Search the records below for the word "agent". Pull out each line that has it.
::: Data
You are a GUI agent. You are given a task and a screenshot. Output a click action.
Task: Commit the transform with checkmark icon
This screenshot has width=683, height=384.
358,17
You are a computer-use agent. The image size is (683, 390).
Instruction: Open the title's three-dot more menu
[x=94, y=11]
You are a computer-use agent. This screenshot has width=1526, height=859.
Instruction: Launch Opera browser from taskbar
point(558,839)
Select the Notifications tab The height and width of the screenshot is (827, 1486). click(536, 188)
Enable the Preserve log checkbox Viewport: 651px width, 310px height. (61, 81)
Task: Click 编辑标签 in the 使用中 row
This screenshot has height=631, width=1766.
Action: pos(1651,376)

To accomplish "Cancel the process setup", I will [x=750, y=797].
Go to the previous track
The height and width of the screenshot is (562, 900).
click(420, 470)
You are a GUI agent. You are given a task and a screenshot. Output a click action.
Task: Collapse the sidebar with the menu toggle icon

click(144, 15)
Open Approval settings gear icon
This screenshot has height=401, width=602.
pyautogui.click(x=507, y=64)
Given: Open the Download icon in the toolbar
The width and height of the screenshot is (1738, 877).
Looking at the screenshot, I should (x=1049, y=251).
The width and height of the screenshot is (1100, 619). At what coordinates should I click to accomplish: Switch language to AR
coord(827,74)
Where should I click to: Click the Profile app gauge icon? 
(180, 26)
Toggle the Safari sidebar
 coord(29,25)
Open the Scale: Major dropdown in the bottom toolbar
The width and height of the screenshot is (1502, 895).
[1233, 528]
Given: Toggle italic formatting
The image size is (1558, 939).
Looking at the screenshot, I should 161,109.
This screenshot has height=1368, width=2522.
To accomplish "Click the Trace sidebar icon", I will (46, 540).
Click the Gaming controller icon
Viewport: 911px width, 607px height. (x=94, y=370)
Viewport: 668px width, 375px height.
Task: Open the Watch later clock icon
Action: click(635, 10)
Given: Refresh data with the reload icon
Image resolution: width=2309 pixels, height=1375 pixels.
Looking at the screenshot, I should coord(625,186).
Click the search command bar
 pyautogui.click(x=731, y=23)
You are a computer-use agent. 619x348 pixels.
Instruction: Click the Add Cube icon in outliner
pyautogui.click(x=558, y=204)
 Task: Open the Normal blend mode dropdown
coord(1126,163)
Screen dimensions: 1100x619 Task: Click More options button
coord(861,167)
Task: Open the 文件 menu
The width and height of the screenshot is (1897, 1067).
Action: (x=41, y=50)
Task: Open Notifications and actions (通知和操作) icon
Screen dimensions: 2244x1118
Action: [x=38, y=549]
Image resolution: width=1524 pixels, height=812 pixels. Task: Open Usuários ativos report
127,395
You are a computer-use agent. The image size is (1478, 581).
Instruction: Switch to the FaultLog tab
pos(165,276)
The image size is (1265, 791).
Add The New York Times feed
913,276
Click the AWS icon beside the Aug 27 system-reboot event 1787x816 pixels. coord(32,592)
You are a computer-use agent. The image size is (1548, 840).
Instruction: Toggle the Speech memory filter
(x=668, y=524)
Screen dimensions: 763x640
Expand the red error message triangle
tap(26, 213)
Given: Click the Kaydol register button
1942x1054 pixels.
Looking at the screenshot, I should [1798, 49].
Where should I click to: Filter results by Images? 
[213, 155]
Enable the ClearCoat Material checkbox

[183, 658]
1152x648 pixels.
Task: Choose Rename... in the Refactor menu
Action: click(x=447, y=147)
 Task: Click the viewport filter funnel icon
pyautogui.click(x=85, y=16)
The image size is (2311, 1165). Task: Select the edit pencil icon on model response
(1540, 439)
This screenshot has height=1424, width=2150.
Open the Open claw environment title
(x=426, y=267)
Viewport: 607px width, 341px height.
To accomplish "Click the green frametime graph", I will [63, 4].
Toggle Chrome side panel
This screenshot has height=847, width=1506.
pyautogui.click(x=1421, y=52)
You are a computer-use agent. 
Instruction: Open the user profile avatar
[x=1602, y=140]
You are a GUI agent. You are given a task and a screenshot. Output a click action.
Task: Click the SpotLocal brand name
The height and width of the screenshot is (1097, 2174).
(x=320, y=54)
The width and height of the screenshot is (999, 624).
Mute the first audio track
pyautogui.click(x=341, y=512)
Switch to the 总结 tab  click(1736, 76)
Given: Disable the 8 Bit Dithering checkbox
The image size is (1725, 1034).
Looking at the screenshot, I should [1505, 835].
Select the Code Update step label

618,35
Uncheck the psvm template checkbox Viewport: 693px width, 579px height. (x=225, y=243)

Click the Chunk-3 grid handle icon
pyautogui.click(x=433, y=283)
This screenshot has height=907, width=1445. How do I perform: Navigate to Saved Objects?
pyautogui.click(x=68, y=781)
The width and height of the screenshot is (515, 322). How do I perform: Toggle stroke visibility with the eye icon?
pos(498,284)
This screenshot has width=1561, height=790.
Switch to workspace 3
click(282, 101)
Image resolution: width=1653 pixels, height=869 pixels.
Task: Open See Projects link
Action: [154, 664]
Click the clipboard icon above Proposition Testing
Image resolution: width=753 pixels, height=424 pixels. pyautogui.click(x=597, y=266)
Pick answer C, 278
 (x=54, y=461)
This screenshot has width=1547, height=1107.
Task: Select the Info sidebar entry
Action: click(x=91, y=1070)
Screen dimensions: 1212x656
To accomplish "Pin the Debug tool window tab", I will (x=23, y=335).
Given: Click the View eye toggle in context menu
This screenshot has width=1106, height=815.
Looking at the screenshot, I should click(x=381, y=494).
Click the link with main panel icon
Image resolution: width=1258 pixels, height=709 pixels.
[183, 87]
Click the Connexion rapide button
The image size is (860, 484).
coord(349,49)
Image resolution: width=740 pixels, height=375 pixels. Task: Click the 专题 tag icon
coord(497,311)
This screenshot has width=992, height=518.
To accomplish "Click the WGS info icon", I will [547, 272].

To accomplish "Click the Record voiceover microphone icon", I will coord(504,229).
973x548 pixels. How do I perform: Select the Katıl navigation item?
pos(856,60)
::::::
Task answer:
You are a GUI agent. You are given a task and a screenshot. Output a click action.
You are a computer-use agent. The image size is (683, 390).
You are a computer-use agent. This screenshot has width=1526, height=859.
You are a GUI agent. You are given a task and a screenshot. Output a click action.
You are a computer-use agent. 619x348 pixels.
You are a computer-use agent. The image size is (1478, 581).
You are a computer-use agent. The image size is (1548, 840).
You are a computer-use agent. 
You are a GUI agent. You are given a task and a screenshot. Output a click action.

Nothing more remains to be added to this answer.